2010年2月2日23時から翌日の2010年2月3日6時まで(電力需要の非ピーク時間帯)に、電力(電源)17を利用して床暖房システムを稼働させて、熱源を蓄熱体(鉄筋コンクリート)4に蓄熱すると共に、蓄熱した熱源を蓄熱体(鉄筋コンクリート)4から放出して、建造物の各部屋へ熱源を供給して暖房を行った。

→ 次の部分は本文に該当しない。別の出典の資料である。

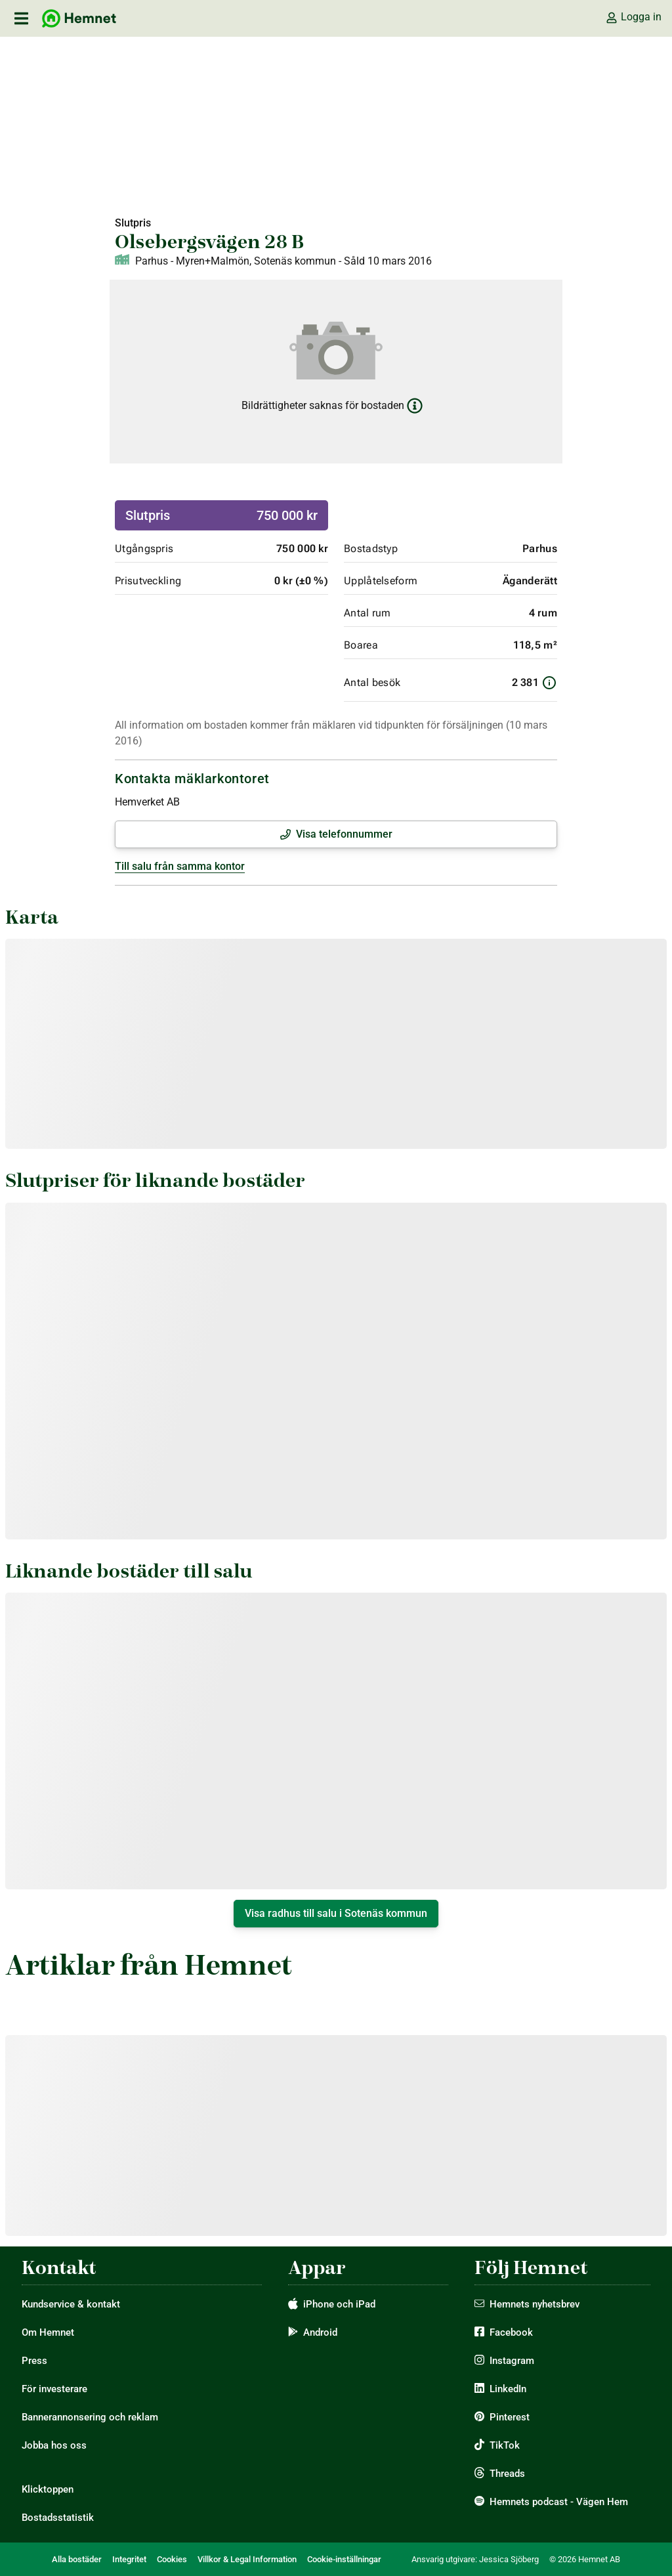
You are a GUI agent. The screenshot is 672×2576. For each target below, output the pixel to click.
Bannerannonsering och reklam (90, 2417)
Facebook (511, 2332)
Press (34, 2361)
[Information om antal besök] (549, 683)
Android (320, 2332)
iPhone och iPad (339, 2304)
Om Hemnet (48, 2332)
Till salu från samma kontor (180, 866)
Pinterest (510, 2417)
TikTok (505, 2445)
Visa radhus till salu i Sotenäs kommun (336, 1913)
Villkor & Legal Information (247, 2559)
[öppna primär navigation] (21, 18)
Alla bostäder (77, 2559)
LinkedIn (508, 2389)
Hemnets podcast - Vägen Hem (559, 2502)
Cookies (172, 2559)
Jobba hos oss (54, 2445)
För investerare (54, 2389)
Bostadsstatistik (58, 2517)
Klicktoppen (48, 2489)
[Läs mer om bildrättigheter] (414, 405)
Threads (507, 2473)
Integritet (129, 2559)
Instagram (512, 2361)
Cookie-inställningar (344, 2559)
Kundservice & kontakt (71, 2304)
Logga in (633, 17)
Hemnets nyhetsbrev (534, 2304)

2010年2月3日6時から2010年2月3日23時(電力需要のピーク時間帯)に前記の蓄熱した熱源を蓄熱体(鉄筋コンクリート)4から放出して、建造物の各部屋へ熱源を供給して暖房を行い、試験を完了した。
上記期間中の屋外気温平均:−6.2℃
上記期間中の室内温度平均:21.1℃
6時から23時(電力需要のピーク時間帯)の消費電力:150W/m2
蓄熱体からの放熱効率:80〜90%
(放熱効率=1日当りの蓄熱体から室内に放熱した熱量÷1日当りの蓄熱体に加えた総熱量)
熱貫流率(U値):1.1W/m2K
2 地中熱交換器
2´パイプ
3 地中熱ヒートポンプ
4 蓄熱体
4a 基礎コンクリート
4b 基礎から立ち上がる壁
5 ダクト
6 除湿機能付き空調チャンバー
7 換気熱交換機
8 断熱材
9 地盤
10 排水層(砂、砕石、土木シート)
11 グラウト材
12 熱循環路
13 調湿珪藻土
14 地下ピット
15 発泡樹脂盤
16 ヒーティングケーブル
17 電源
18 ガラリ
Claims (4)
- 基礎コンクリートの底面に接して、地盤温度を安定に維持するための発泡樹脂盤を敷設し、
電力需要の非ピーク時間帯に、電力を利用して地中熱ヒートポンプ及び地中熱交換器を用いる熱源収集手段により熱源を収集し、
上記収集した熱源を、発泡樹脂盤で屋外と断熱した基礎コンクリート、基礎から立ち上がるコンクリート壁、コンクリート床のうち少なくとも一つに蓄熱し、
上記蓄熱した熱源を地下ピットへ放出し、上記地下ピットへ放出した熱源を、ダクトを通して建造物の室内に供給し、電力需要の非ピーク時間帯の電力を利用して、電力需要のピーク時間帯の電力ピークカットを行うことを特徴とする電力負荷平準化方法。 - 上記建造物の室内を換気熱交換器により換気するものである請求項1記載の電力負荷平準化方法。
- 基礎コンクリート、基礎から立ち上がるコンクリート壁、コンクリート床のうち少なくとも一つを、調湿珪藻土、ゼオライト、シリカゲル、炭のうち少なくとも一の調湿材を用いて湿度調整するものである請求項1又は2記載の電力負荷平準化方法。
- 基礎コンクリートの底面に接して、地盤温度を安定に維持するための発泡樹脂盤を敷設し、
電力需要の非ピーク時間帯に、電力を利用して、地中熱ヒートポンプを用いて地盤を熱源として地中熱交換器に熱媒体を循環させて採放熱することにより熱源を収集し、
上記収集した熱源を、発泡樹脂盤で屋外と断熱した基礎コンクリート、基礎から立ち上がるコンクリート壁及びコンクリート床に蓄熱し、
上記蓄熱した熱源を地下ピットへ放出するとともに、調湿珪藻土で湿度調整し、上記地下ピットへ放出した熱源を建造物の室内へ通じるダクト及び除湿機能付き空調チャンバーを用いて建造物の室内に供給し、電力需要の非ピーク時間帯の電力を利用して、電力需要のピーク時間帯の電力ピークカットを行うことを特徴とする電力負荷平準化方法。